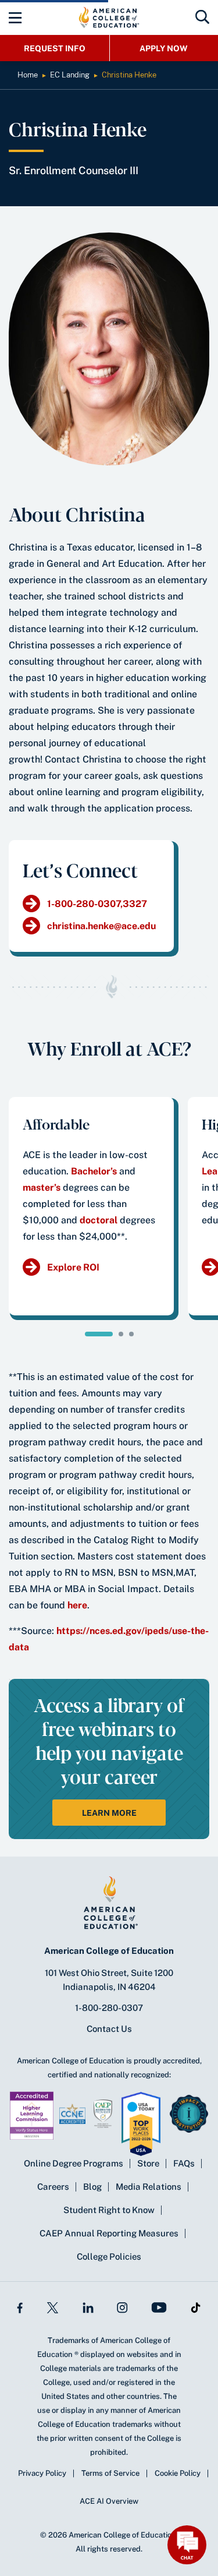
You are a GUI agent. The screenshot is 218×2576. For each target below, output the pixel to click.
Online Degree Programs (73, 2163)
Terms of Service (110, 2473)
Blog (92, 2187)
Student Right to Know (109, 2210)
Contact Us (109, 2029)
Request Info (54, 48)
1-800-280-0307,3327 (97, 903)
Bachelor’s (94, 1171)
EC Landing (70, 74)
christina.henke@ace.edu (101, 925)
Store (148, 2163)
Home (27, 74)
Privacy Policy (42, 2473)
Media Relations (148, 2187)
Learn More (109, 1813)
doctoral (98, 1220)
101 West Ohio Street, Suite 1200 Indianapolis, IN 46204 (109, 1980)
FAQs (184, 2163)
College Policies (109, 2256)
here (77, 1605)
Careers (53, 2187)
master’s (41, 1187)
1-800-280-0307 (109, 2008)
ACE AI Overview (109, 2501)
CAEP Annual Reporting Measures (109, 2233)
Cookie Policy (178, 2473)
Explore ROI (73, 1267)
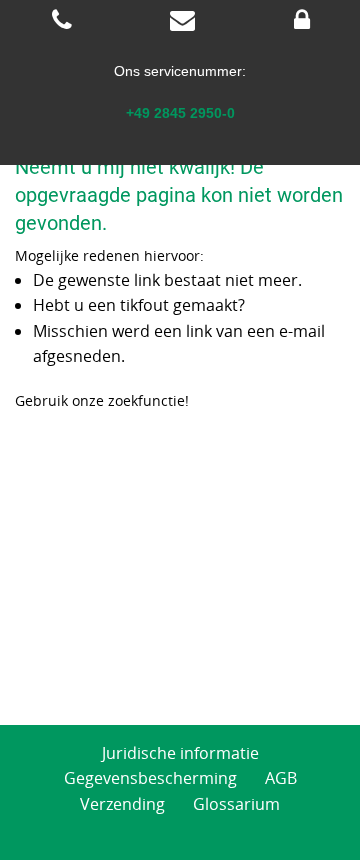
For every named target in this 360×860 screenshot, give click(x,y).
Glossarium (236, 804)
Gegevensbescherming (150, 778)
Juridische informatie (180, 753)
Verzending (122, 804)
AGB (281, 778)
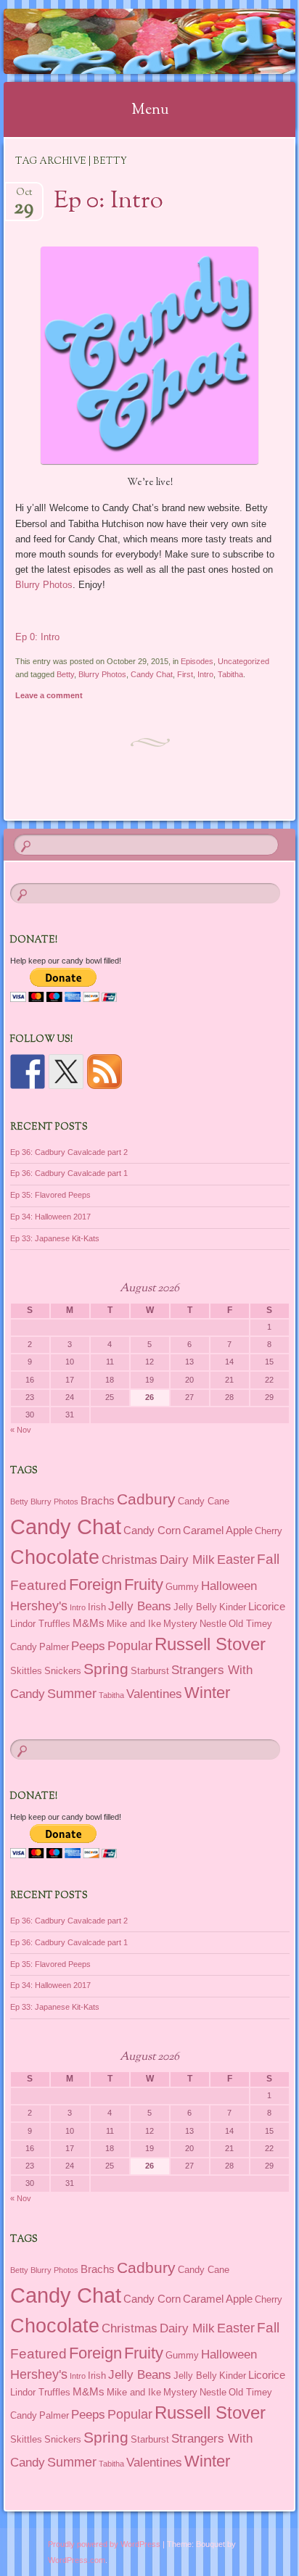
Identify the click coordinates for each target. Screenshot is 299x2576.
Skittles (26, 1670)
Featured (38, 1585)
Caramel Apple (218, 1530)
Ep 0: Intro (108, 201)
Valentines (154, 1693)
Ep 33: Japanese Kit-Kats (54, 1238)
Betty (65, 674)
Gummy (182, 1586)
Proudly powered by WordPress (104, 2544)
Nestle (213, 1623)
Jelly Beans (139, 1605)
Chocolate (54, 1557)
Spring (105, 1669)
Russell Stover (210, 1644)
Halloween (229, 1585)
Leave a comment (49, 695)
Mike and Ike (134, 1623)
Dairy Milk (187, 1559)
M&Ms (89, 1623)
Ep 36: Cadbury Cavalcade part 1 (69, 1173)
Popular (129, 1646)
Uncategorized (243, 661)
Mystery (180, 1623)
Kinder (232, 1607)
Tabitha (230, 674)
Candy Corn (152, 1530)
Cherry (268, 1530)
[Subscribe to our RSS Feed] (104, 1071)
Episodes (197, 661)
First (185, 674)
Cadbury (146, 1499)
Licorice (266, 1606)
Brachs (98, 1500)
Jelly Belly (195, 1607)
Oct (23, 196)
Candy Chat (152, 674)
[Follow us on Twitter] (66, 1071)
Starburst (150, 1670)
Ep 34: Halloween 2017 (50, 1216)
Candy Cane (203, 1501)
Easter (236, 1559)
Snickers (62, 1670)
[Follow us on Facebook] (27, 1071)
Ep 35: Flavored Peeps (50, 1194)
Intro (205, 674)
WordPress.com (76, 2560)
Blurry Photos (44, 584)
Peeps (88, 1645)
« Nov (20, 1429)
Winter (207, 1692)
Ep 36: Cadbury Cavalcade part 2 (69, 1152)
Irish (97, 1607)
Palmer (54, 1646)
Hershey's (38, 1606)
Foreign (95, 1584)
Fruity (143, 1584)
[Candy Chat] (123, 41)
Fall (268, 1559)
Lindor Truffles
#####
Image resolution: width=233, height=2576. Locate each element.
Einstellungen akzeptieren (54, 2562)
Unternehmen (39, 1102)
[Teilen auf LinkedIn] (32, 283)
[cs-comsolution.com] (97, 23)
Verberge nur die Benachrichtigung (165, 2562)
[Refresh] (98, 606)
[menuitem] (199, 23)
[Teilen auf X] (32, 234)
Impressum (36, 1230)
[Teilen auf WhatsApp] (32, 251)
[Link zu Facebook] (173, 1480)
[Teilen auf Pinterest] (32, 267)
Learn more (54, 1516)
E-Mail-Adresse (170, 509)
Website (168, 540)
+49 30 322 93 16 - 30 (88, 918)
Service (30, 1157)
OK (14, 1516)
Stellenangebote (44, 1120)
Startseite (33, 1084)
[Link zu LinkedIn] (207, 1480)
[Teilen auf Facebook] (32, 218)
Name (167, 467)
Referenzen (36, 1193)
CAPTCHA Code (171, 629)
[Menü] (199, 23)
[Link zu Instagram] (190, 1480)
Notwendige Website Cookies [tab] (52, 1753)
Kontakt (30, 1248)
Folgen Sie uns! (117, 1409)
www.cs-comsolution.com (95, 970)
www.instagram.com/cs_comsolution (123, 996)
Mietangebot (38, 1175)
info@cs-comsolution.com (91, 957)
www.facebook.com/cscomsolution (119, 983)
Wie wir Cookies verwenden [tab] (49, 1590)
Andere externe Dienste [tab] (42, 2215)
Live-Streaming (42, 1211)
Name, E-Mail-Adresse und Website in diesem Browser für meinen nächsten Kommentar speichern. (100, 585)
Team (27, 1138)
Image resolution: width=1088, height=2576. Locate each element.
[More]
#####
EXERCISE
Could you reproduce exactly the lines of the entries above, from the one with "Licorice (266, 1606)" through the one with "Snickers (62, 1670)", and nothing else?

RESPONSE
Licorice (266, 1606)
Brachs (98, 1500)
Jelly Belly (195, 1607)
Oct (23, 196)
Candy Chat (152, 674)
[Follow us on Twitter] (66, 1071)
Starburst (150, 1670)
Ep 34: Halloween 2017 (50, 1216)
Candy Cane (203, 1501)
Easter (236, 1559)
Snickers (62, 1670)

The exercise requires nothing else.